Twitter Bias: When Men Talk Tech and Women Talk Diversity - zorpner
http://recode.net/2015/09/08/twitter-bias-we-listen-when-men-talk-tech-and-women-talk-diversity/
======
eep_opp
Isn't this really about branding yourself on twitter? If you talk more about
diversity and gain a following based on that wouldn't your followers pay more
attention that? Also we have no idea of how much overlap there is between
those who are mostly interested in Technology and those that seek out Tweets
about Social Justice and in/equality.

Are these two groups the same people? If not, what do her followers gain from
her technical expertise?

They may have the same number followers but I doubt they have the same
followers. I think the mistake here is the idea that Twitter is a single
minded person and not a large collection of different people with various
backgrounds and classes.

To recap:

Men tweet more often and more often about Tech. Men seem to have their tweets
on tech re-tweeted more often than their tweets on diversity.

Women Tweet less often and more often about Social/Diversity issues. Women are
engaged more about Social/Diversity topics.

How much do followers/re-tweeters of these two groups overlap?

\--------

I wonder if what this really says is that people prefer to talk about subjects
they are comfortable with and enjoy sharing their thoughts with people who
share a predominant interest in those subjects.

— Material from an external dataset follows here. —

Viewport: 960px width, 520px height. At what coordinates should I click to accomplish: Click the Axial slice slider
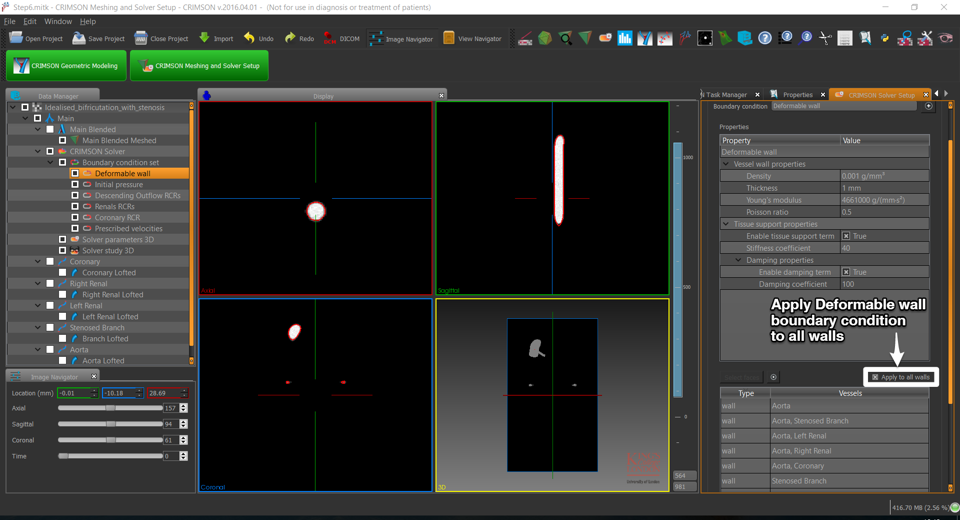tap(110, 408)
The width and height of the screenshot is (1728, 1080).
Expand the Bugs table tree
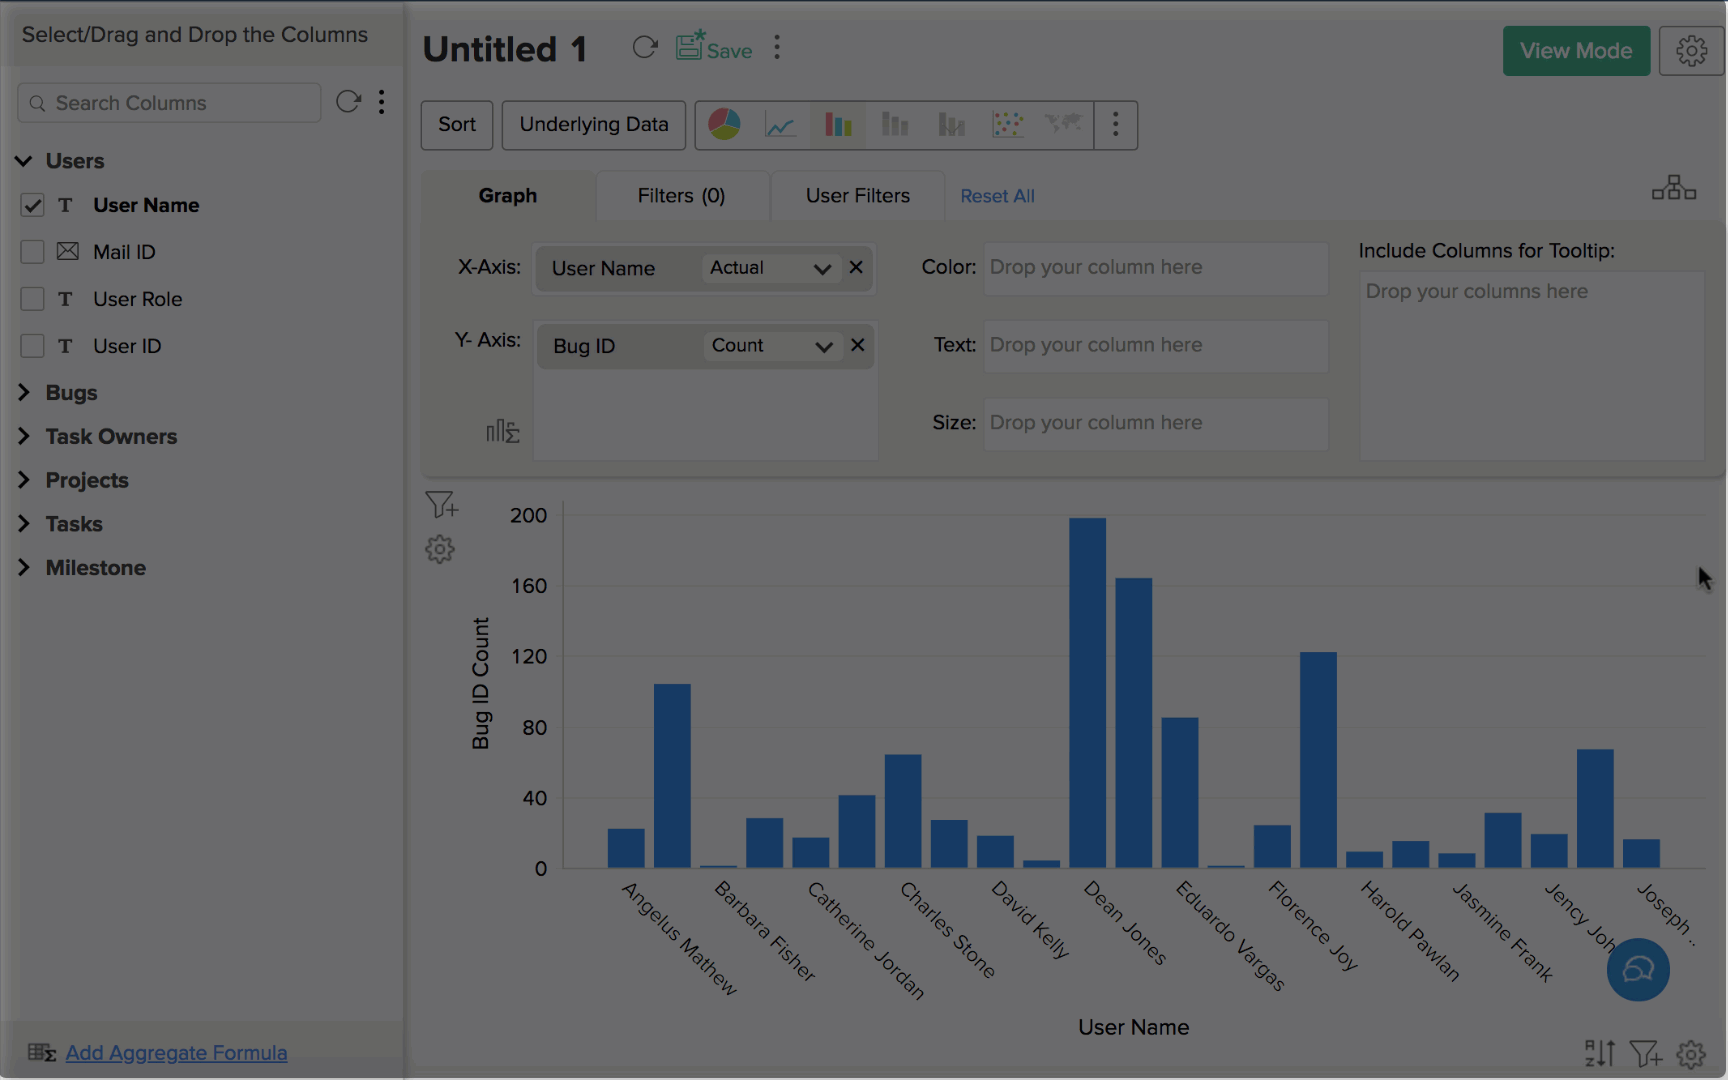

(If there is very little or no overlap) I wonder if the majority of tech
followers feel they have little to say or add to the talk of diversity and
maybe even feel as though it isn't their place to be involved. I wonder if the
Diversity followers have very little interest or knowledge about technology to
engage with the author (and others) on tech topics.

Also I’m not sure this says much about the industry. How sure are we that the
random people chosen by the author are representative of the industry? How
would this be measured? I’m not sure this tells me anything.